Treatment began with acetaminophen, an antihistamine, and a glucocorticoid. Patients then received ofatumumab at 300 mg on day 1 and 1000 mg on day 8 of cycle 1. For cycles 2 through 6, they received 1000 mg on day 1 every 28 days.
Patients received bendamustine on days 1 and 2, every 28 days for up to 6 cycles. The initial dose was 90 mg/m2 for the untreated patients and 70 mg/m2 for relapsed patients.
However, patients required a dose reduction due to toxicity. The previously untreated patients were reduced to 60 mg/m2, and the relapsed patients were reduced to 50 mg/m2.
The overall response rate was 95% in the previously untreated group and 74% in the relapsed group. Complete responses occurred in 43% and 11%, respectively.
CT results showed the overall response rate was 82% in the previously untreated group and 70% in the relapsed group. Complete responses occurred in 27% and 9%, respectively. The median time to response was 0.95 months for both groups.

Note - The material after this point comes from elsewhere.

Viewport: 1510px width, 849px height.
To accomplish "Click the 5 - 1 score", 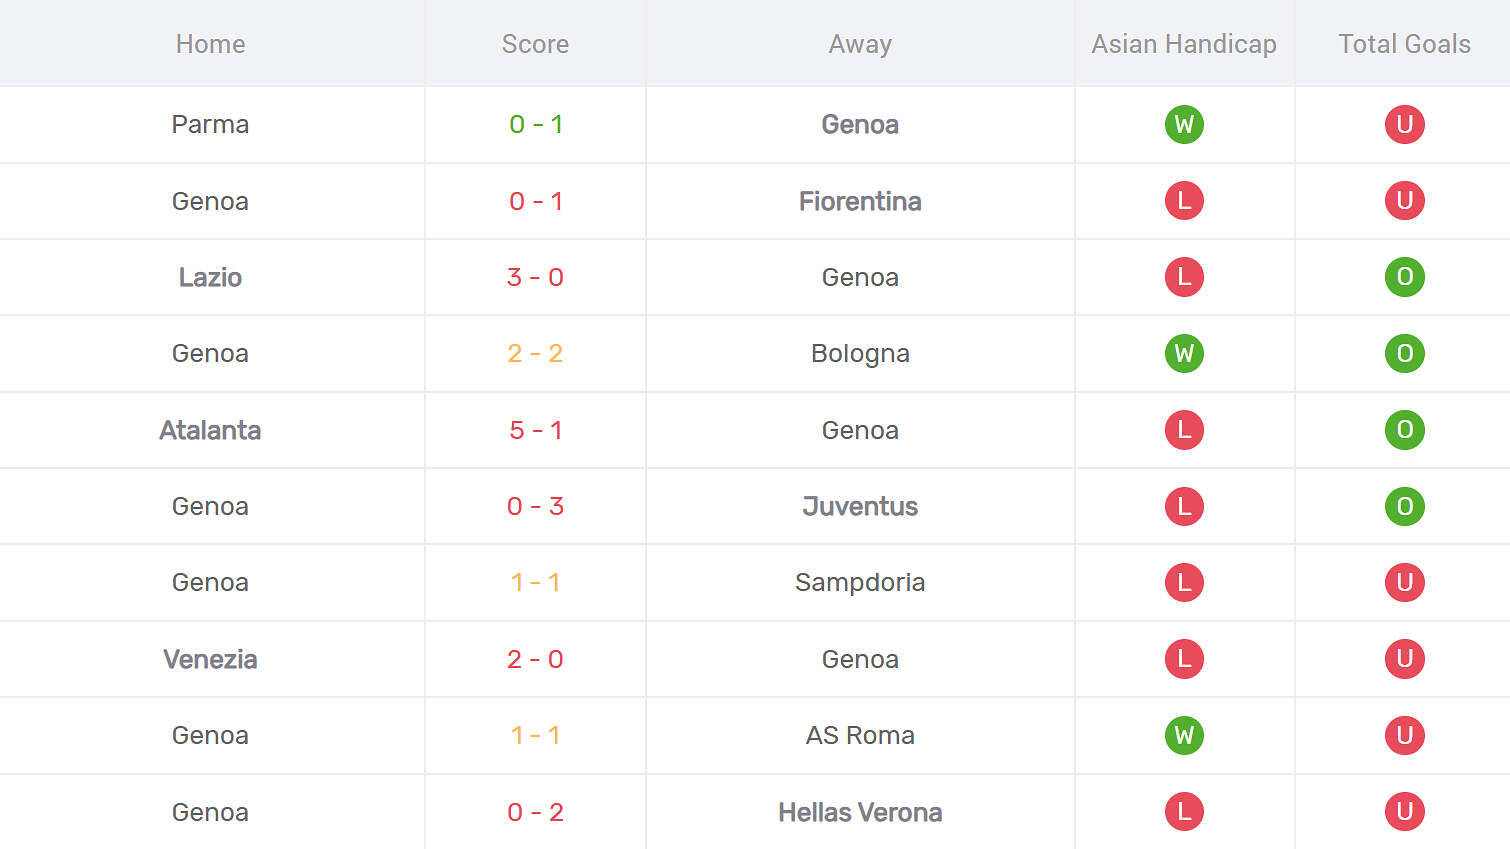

Grade 3 or higher adverse events occurred in 25% of patients in the previously untreated group and 38% of those in the relapsed group.
This included infusion reactions (11% and 8%, respectively), neutropenia (16% and 29%, respectively), infections (11% and 15%, respectively), rash (2% of previously untreated patients), febrile neutropenia (4% of relapsed patients), and thrombocytopenia (4% of relapsed patients).
There were no deaths in the previously untreated group, but 4 patients died in the relapsed group. Two of these deaths may have been related to study treatment. One patient died of pneumonia and hemolytic anemia 15 days after the last dose of treatment, and 1 patient died of sepsis 4 days after the last dose of treatment.
Phase 3 study
Data from the COMPLEMENT 1 study were presented at ASH 2013. Researchers compared ofatumumab plus chlorambucil to chlorambucil alone in 447 previously untreated patients with CLL who were ineligible for fludarabine-based therapy.
Patients had a median age of 69 years (range, 35 to 92). Seventy-two percent had 2 or more comorbidities, and 48% had a creatinine clearance of less than 70 mL/min.
Patients in the ofatumumab arm received the drug at 300 mg in cycle 1 on day 1, 1000 mg in cycle 1 on day 8, and 1000 mg administered on day 1 of all subsequent 28-day cycles.
In both arms, patients received chlorambucil at a dose of 10 mg/m2 orally on days 1 to 7, every 28 days. Prior to each infusion of ofatumumab, patients received acetaminophen, an antihistamine, and a glucocorticoid.
The overall response rate was 82% in the ofatumumab-chlorambucil group and 69% in the chlorambucil-alone group (P=0.001). Complete response rates were 12% and 1%, respectively.
At a median follow-up of 29 months, the median overall survival was not reached for either treatment arm. However, ofatumumab-treated patients had longer progression-free survival than patients who received chlorambucil alone—22.4 months and 13.1 months, respectively (P<0.001).
Grade 3 or higher adverse events occurred in 50% of ofatumumab-treated patients and 43% of patients who received chlorambucil alone. The most common event was neutropenia, which occurred in 26% and 14% of patients, respectively.
Grade 3 or higher infections occurred in 15% of ofatumumab-treated patients and 14% of patients who received chlorambucil alone. The most common was pneumonia, which occurred in 4% and 3%, respectively.
In the entire cohort, grade 3 or higher infusion-related events occurred in 10% of patients, but there were no fatal infusion reactions. Two percent of subjects in both arms died during treatment.